Produção industrial cresce 1,8% em janeiro e registra maior alta em mais de um ano
A produção industrial do Brasil avançou 1,8% em janeiro de 2026 na comparação com dezembro de 2025, registrando o maior crescimento mensal desde junho de 2024. O resultado indica uma recuperação parcial após a sequência de retrações observadas no último trimestre do ano passado.
Os dados foram divulgados nesta sexta-feira pelo Instituto Brasileiro de Geografia e Estatística e integram a Pesquisa Industrial Mensal.
Com o avanço registrado no início do ano, o setor interrompe parte das perdas acumuladas entre setembro e dezembro de 2025. Nesse período, a produção industrial havia recuado de forma consecutiva, refletindo um ambiente de menor atividade econômica e desaceleração do setor.

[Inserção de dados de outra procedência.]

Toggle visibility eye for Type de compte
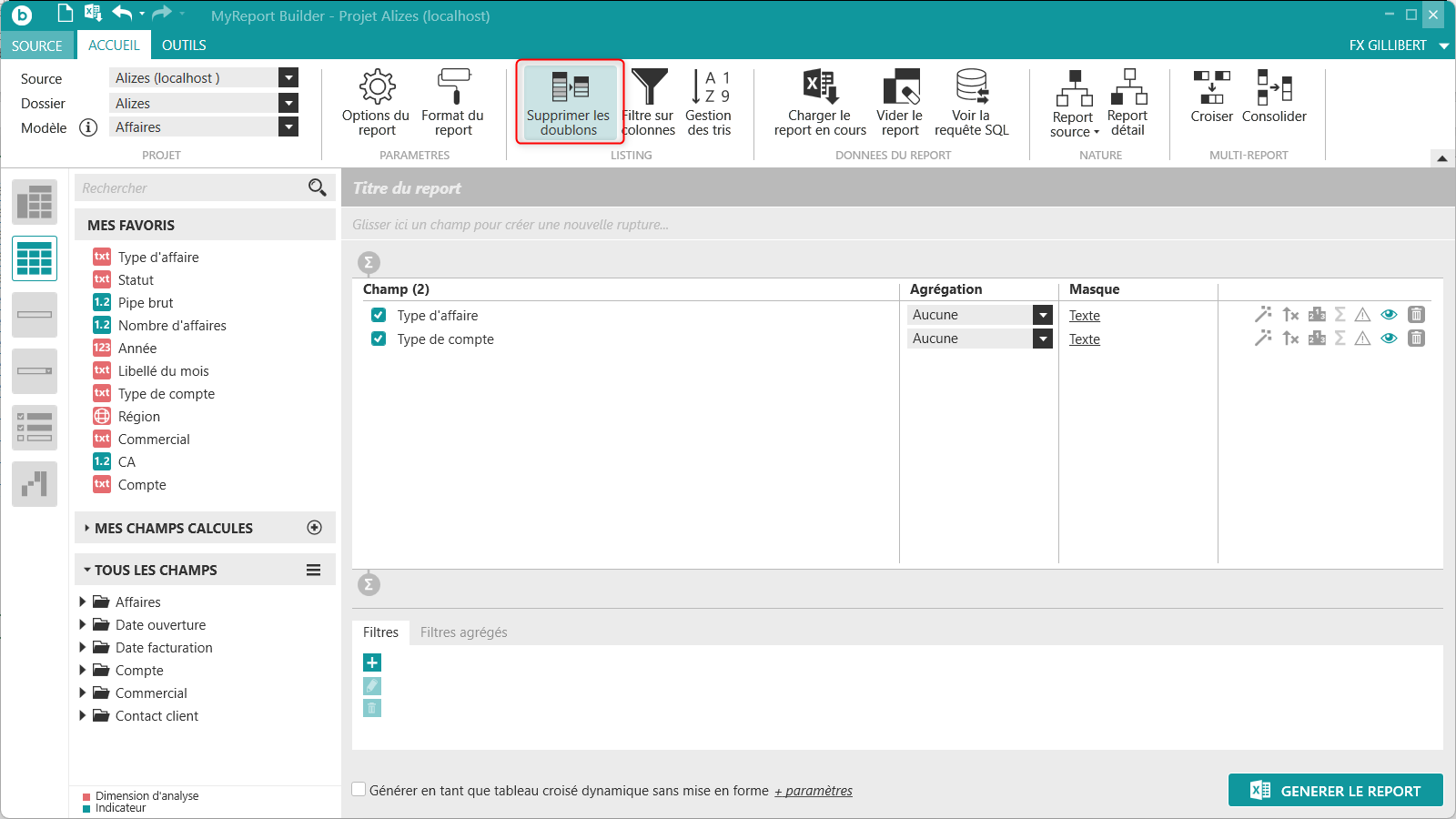Image resolution: width=1456 pixels, height=819 pixels. click(x=1389, y=339)
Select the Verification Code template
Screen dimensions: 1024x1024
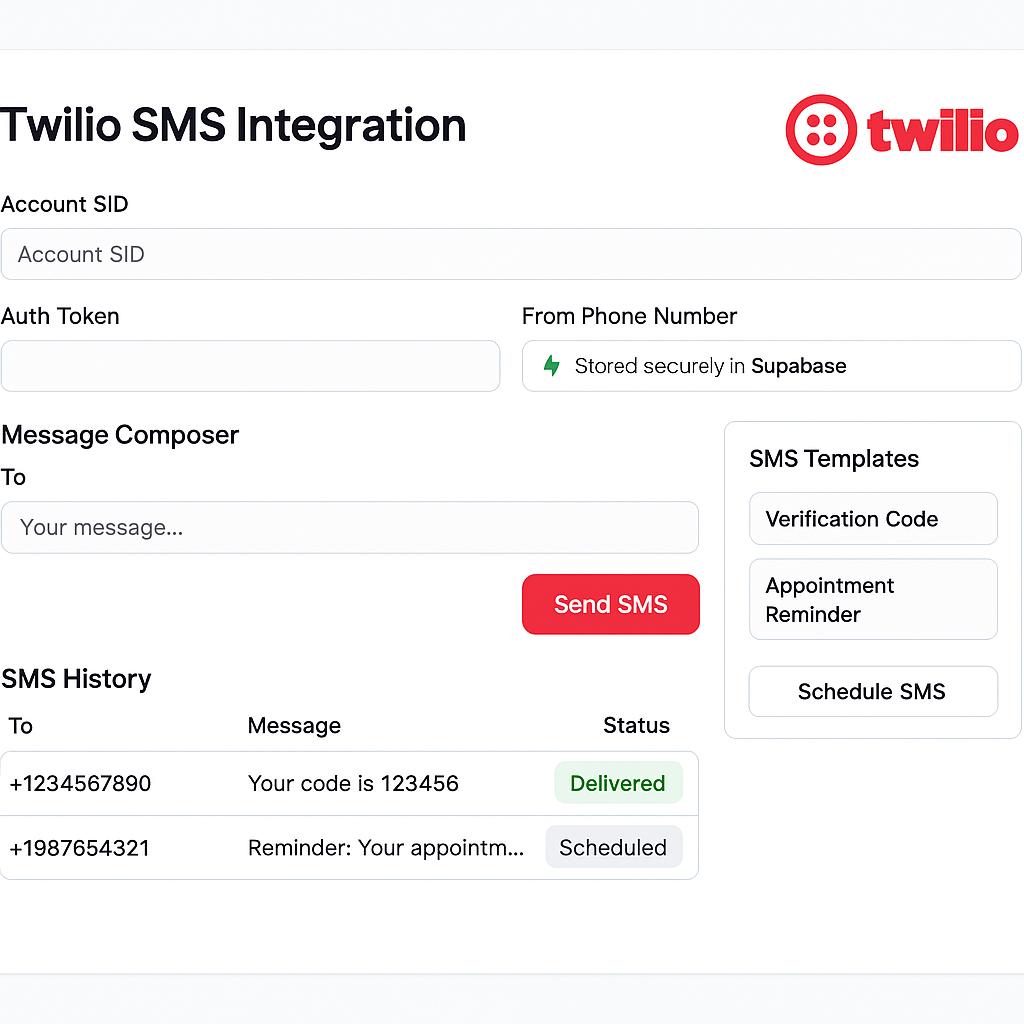click(873, 519)
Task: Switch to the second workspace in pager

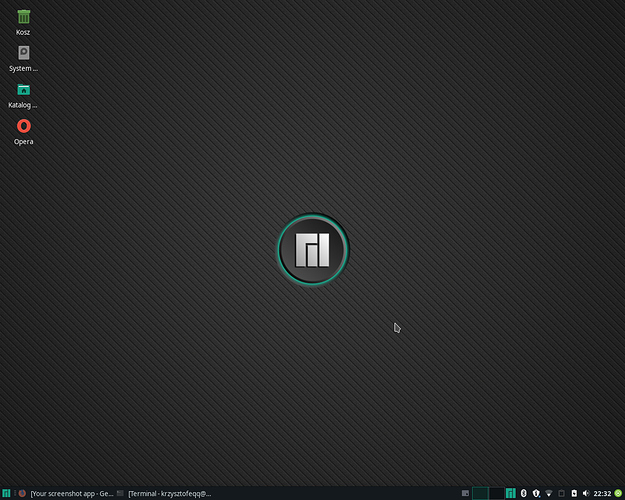Action: pyautogui.click(x=496, y=493)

Na comparação com janeiro de 2025, a indústria apresentou leve crescimento de 0,2%. O resultado encerra três meses seguidos de queda na base anual. Em outubro, novembro e dezembro de 2025, os índices haviam registrado retrações de 0,5%, 1,4% e 0,1%, respectivamente.
O patamar atual da atividade industrial também supera em 1,8% o nível de produção registrado antes da pandemia de COVID-19, em fevereiro de 2020. Apesar disso, a indústria ainda permanece distante do recorde histórico de expansão mensal observado em maio de 2011, quando o setor apresentou crescimento de 15,3%.
Segundo o gerente da pesquisa, André Macedo, a recuperação de janeiro está diretamente associada ao retorno gradual das atividades produtivas após a forte queda registrada no último mês de 2025.
“Naquele mês, além do movimento de menor dinamismo que vinha caracterizando o setor industrial, observou-se também uma maior frequência de férias coletivas. Com a retomada das atividades produtivas no início do ano, ocorre uma recuperação de parte dessa perda”, explicou o pesquisador em nota divulgada pelo IBGE.
Mesmo com o crescimento, o levantamento indica que a recuperação ainda não compensou completamente as perdas acumuladas nos últimos meses de 2025.
“O avanço de janeiro de 2026 é relevante, mas ainda não é suficiente para compensar integralmente a perda acumulada no final do ano passado, de setembro a dezembro, permanecendo um saldo negativo de 0,8%”, acrescentou Macedo.
Entre os fatores que ainda limitam uma recuperação mais consistente do setor industrial estão as condições de crédito no país. A política monetária com juros elevados, segundo o IBGE, continua dificultando o acesso das empresas a financiamentos e investimentos produtivos.